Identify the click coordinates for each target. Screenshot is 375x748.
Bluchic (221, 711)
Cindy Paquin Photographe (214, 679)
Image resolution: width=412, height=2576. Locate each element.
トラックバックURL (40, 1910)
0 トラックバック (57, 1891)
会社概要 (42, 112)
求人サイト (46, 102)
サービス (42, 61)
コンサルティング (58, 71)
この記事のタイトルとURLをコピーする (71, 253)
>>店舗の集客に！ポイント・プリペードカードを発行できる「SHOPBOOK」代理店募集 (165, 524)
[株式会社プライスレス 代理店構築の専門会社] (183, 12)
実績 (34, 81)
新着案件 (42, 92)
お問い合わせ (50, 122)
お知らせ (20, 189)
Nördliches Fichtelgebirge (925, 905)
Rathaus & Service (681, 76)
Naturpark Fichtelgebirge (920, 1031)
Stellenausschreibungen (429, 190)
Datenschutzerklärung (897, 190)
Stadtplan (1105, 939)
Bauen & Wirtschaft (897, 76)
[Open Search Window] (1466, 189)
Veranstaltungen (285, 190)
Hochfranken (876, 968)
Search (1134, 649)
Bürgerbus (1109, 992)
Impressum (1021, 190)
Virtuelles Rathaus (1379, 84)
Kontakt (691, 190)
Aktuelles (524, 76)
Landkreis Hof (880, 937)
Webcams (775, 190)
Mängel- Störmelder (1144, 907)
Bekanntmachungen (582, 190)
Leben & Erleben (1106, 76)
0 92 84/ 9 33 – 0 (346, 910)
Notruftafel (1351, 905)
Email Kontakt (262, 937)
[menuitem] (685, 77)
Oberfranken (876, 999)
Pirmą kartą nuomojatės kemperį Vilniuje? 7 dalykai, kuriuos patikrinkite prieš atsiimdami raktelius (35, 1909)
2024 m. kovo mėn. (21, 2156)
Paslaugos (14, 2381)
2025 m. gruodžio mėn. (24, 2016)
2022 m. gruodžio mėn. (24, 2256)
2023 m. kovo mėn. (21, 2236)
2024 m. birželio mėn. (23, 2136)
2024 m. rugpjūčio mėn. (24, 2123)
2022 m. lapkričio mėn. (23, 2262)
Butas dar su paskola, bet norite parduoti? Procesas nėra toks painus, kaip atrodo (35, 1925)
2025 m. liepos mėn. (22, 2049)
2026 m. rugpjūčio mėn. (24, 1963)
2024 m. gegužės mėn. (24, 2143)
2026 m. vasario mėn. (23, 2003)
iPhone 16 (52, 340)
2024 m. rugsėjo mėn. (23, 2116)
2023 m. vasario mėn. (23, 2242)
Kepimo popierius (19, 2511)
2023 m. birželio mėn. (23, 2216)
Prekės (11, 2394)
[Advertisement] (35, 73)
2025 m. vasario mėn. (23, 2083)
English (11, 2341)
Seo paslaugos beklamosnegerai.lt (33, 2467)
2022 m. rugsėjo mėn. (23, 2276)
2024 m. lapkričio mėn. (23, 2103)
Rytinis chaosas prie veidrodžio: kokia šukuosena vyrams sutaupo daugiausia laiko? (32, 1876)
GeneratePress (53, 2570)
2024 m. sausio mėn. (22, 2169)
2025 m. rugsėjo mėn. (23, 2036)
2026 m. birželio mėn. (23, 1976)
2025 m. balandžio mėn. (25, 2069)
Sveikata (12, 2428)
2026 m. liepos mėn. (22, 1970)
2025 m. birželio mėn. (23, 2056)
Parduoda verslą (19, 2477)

^^^^^^^^

What you should do
Could you set down, word for word, only the lines above from the line with "2023 m. vasario mėn. (23, 2242)" to the line with "Rytinis chaosas prie", including both?

Solution to the exercise
2023 m. vasario mėn. (23, 2242)
Kepimo popierius (19, 2511)
2023 m. birželio mėn. (23, 2216)
Prekės (11, 2394)
[Advertisement] (35, 73)
2025 m. vasario mėn. (23, 2083)
English (11, 2341)
Seo paslaugos beklamosnegerai.lt (33, 2467)
2022 m. rugsėjo mėn. (23, 2276)
2024 m. lapkričio mėn. (23, 2103)
Rytinis chaosas prie veidrodžio: kokia šukuosena vyrams sutaupo daugiausia laiko? (32, 1876)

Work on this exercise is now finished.